By mid-afternoon I reached Tuolomne Meadows, the Mos Eisley cantina of the Pacific Crest Trail. Here I found a makeshift general store/post office along a stretch of road choked with bumper-to-bumper traffic as RVs, shuttle buses, and tourists struggling to make their way through Yosemite. More tourists mobbed the parking lot and picnic tables, along with cyclists, park employees, and the largest gaggle of filthy PCT hikers I had yet seen. At least twenty, maybe more, not one of whom I had ever met. Some were waiting for packages (the post office was small enough and the hiker traffic so heavy, that PCT hikers would check in at the service window then wait for supply packages to be doled out on the hour) while others sorted supplies for the next leg of the journey. I put my name in at the post office, plugged my cell phone into an overwhelmed power strip reminiscent of the scene in A Christmas Story when the father plugs in the Christmas tree lights for the first time, bought a Dr. Pepper, then settled into the dirt on the edge of hiker mob. The sudden crowd (there were well over two-hundred people milling about, not including the endless traffic on the road) felt very overwhelming. Surrounded by unfamiliar PCT hikers, it was also the first moment I missed Lisa. I had managed to make it a 36 hours without her.

I was anxious to escape the crowds and once the phone was charged, I pressed on. It did not take long to escape the masses. Most of the foot traffic in Yosemite barely makes it a mile from the nearest road. Peace and solitude returned not long after I left the bustling general store. However, I was not to camp alone. I stopped at Glen Aulin, an established campground with a lodge, running water, privies, and supposedly a host of troublesome bears. There were also a dozen thru-hikers, a few I had seen back at Tuolomne. Determined to not be my usual introverted self, I made an effort to introduce myself and hang at the little campfire surrounded by our little cohort. I met men and women with monikers such as Rambo, Clark Kent, Zef, Karma, and Wolf. Some of their names I had heard of before or read in trail registries but all their faces were new before that day. As the evening wore on, folks came and went from the fire, some of them not thru-hikers, including a family of four from the Netherlands, and a youth group offering us free, uncooked pasta. Sadly, no bears stopped by that night. I was genuinely disappointed.

Glen Aulin to Kennedy Meadows North

I never saw any of those hikers again. The next day I woke up at 5am and hit the trail. I was determined to reconnect with folks I knew, plus I was still feeling energetic and ready to cover big miles. Yosemite’s rugged terrain did not cooperate as much as I would have liked. Although not as dramatic as the Sierra Nevada, the mountains presented more ups and downs. Peaks were more rounded while the lower elevations presented large swaths of granite plains stripped of soil. Bare rock was everywhere. Smoother trail and less elevation gain overall, but still no walk through Central Park.

That evening, following a lead from a south-bounder who had met a thru-hiker with a southern accent (possibly my friend Reid), I made my way a half-mile off the PCT to Benson Lake. There I found a deep, cliff-bound reservoir of snow melt with a long sandy shore dotted with tents. I walked along the beach until I spotted a familiar pair Lisa and I had last seen in the Mojave. Ingrid and Chief didn’t recognize me without my partner and I had to remind them of our last encounter. I asked if they knew Reid (they did not) then pressed on down the beach. What happened next was unexpected and wonderful.

- [SUPPLIED MATERIAL]

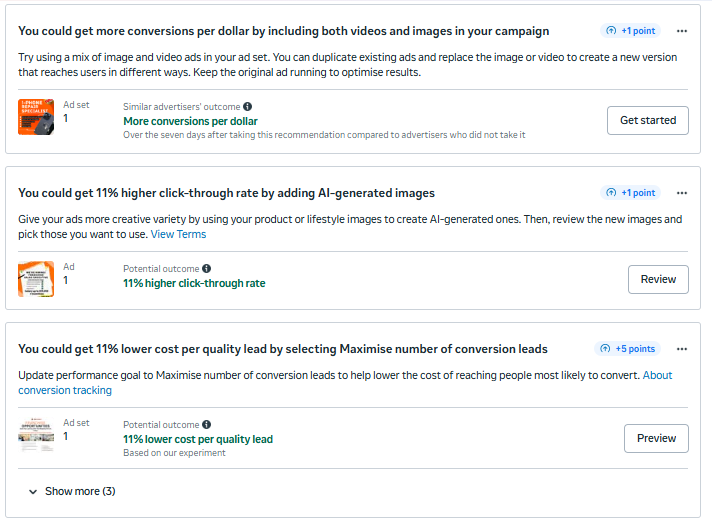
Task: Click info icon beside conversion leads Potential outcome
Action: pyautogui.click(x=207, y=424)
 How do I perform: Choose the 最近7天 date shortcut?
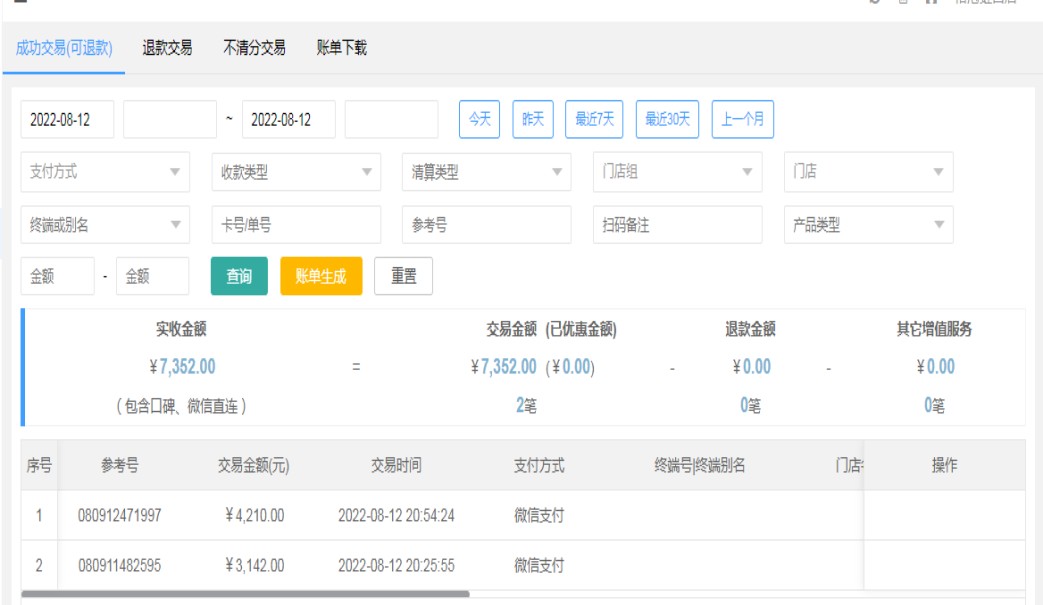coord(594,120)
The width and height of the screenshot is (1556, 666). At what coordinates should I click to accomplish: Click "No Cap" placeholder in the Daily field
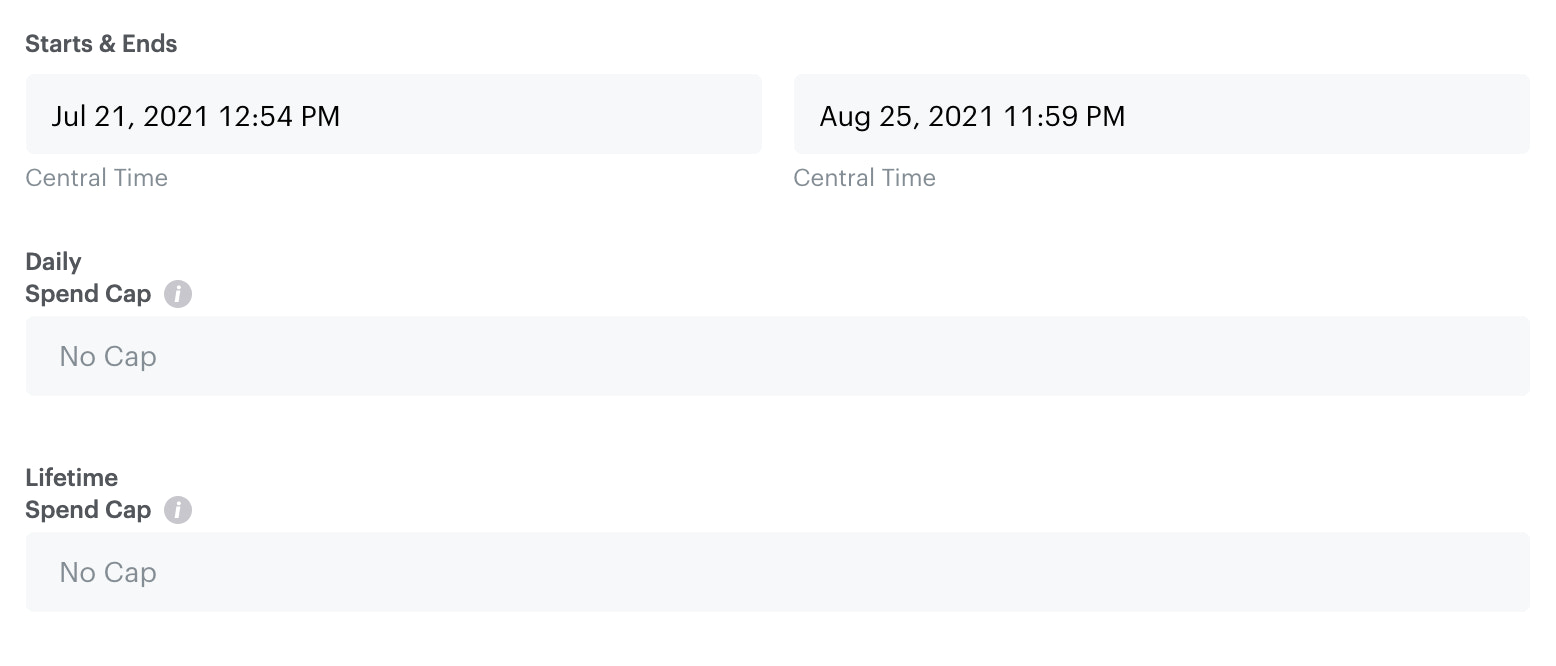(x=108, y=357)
---
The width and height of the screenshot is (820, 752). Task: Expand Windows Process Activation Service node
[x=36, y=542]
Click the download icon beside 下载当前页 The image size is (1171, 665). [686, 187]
--
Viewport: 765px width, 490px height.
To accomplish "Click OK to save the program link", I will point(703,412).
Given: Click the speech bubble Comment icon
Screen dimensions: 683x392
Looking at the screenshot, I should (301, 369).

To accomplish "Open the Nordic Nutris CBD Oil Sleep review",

- [THE EXERCISE] Quote the stretch from "Glen Aulin to" through "through Central Park." in the Pacific Crest Trail hiking account above.

- [SOLVED PROBLEM]
Glen Aulin to Kennedy Meadows North

I never saw any of those hikers again. The next day I woke up at 5am and hit the trail. I was determined to reconnect with folks I knew, plus I was still feeling energetic and ready to cover big miles. Yosemite’s rugged terrain did not cooperate as much as I would have liked. Although not as dramatic as the Sierra Nevada, the mountains presented more ups and downs. Peaks were more rounded while the lower elevations presented large swaths of granite plains stripped of soil. Bare rock was everywhere. Smoother trail and less elevation gain overall, but still no walk through Central Park.